Datasets from 1000 different seeds

It could be that there's some oddity of the random data from a single seed, so I set up some short scripts to first generate a static collection of 1000 of the datasets as seen above, then collate the results from both versions of scipy. The snippets are as follows:

Make data:

import numpy as np
size=250
random_datasets = {seed: np.random.RandomState(seed).normal(size=(size,3)) 
                   for seed in range(1000)}
np.savez('random_datasets.npz', data=list(random_datasets.values()), seeds=list(random_datasets.keys()))

Test sklearn:

import scipy
import sklearn
import matplotlib.pyplot as plt
import numpy as np
from sklearn.linear_model import ARDRegression

random_datasets = np.load('random_datasets.npz')
random_datasets=dict(zip(random_datasets['seeds'], random_datasets['data']))

def test_ard_regressor(dataset: np.ndarray) -> float:
    X = dataset
    y = X[:,1]
    regressor = ARDRegression(verbose=True)
    regressor.fit(X, y)
    abs_coef_error = np.abs(1 - regressor.coef_[1])
    print(abs_coef_error)
    return abs_coef_error

results = []
for seed, data in random_datasets.items():
    print("Seed:",seed)
    results.append(test_ard_regressor(data))

np.save(f'scipy_{scipy.__version__}_results', np.array(results))

Plot results:

import numpy as np
import matplotlib.pyplot as plt

results_1_2_1 = np.load("./scipy_1.2.1_results.npy")
results_1_3_0 = np.load("./scipy_1.3.0_results.npy")

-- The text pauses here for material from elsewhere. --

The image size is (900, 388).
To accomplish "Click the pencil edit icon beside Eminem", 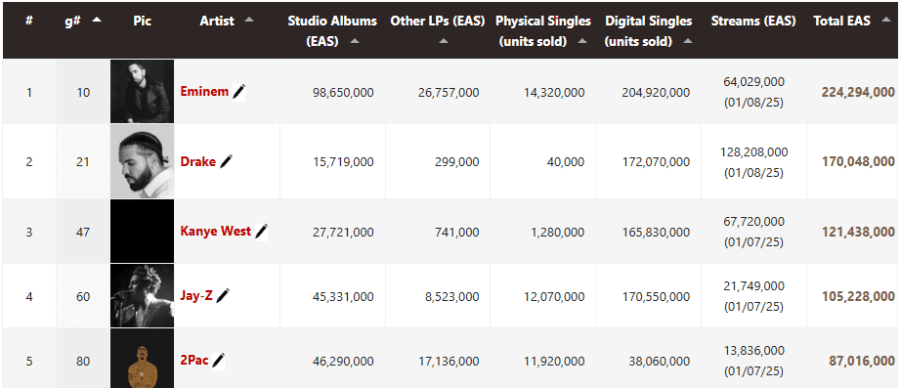I will [x=239, y=92].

counts, bin_edges = np.histogram(results_1_2_1)

ax = plt.gca()
ax.hist(results_1_2_1, label="scipy==1.2.1", alpha=0.5, bins=bin_edges)
ax.hist(results_1_3_0, label="scipy==1.3.0", alpha=0.5, bins=bin_edges)
# ax.set_xlim(0, 1.0)
ax.legend()
plt.show()

A little investigating summary statistics of those datasets in notebook gives the following points of comparison:

> np.median(results_1_2_1)
1.1909624002770514e-05
> np.median(results_1_3_0)
0.008368892887510193

>np.percentile(results_1_2_1, 99)
0.03166983391537859
>np.percentile(results_1_3_0, 99)
0.16551247976283737


> results_1_2_1.max()
0.08478086928684647
>results_1_3_0.max()
46606.5545533851 

@timstaley timstaley changed the title ARD Regressor accuracy regression when upgrading Scipy 1.2.1 -> 1.3.0 ARD Regressor accuracy degrades when upgrading Scipy 1.2.1 -> 1.3.0 Jun 10, 2019
@rth
Copy link
Member

rth commented Jun 10, 2019

Thanks for the report. After a quick check ARDRegression uses pinvh from scipy. The cutoff factor for small singular values was recently changed in scipy/scipy#10067 it might be worth setting the previous value in scikit-learn code and see if that allows you to reproduce previous results.

@timstaley
Copy link
Contributor Author

Thanks for the suggestion, I'll see if I can pin that down.

@NicolasHug
Copy link
Member

that's not the first time this change is causing issues in our code #13903

@timstaley
Copy link
Contributor Author

timstaley commented Jun 10, 2019

Yep, a quick-and-dirty patch confirms this is due to the aforementioned pinvh cond changes
(scipy/scipy#10067)

I'll try and clean that up into something more readable and maintainable, making it clear what's a 'choose_pinvh_cutoff' subroutine and that the current option is to just match default scipy behaviour pre 1.3.0.
That should revert the accuracy regression, while leaving room if anyone wants to have a think about a more rigorous approach to computing a sensible pinvh cutoff value (not something I'm up to speed on personally).

@thomasjpfan
Copy link
Member

@NicolasHug The fix in #14067, copies over the old 'pinvh`, maybe we should do the same for #13903 and copy over pinv2?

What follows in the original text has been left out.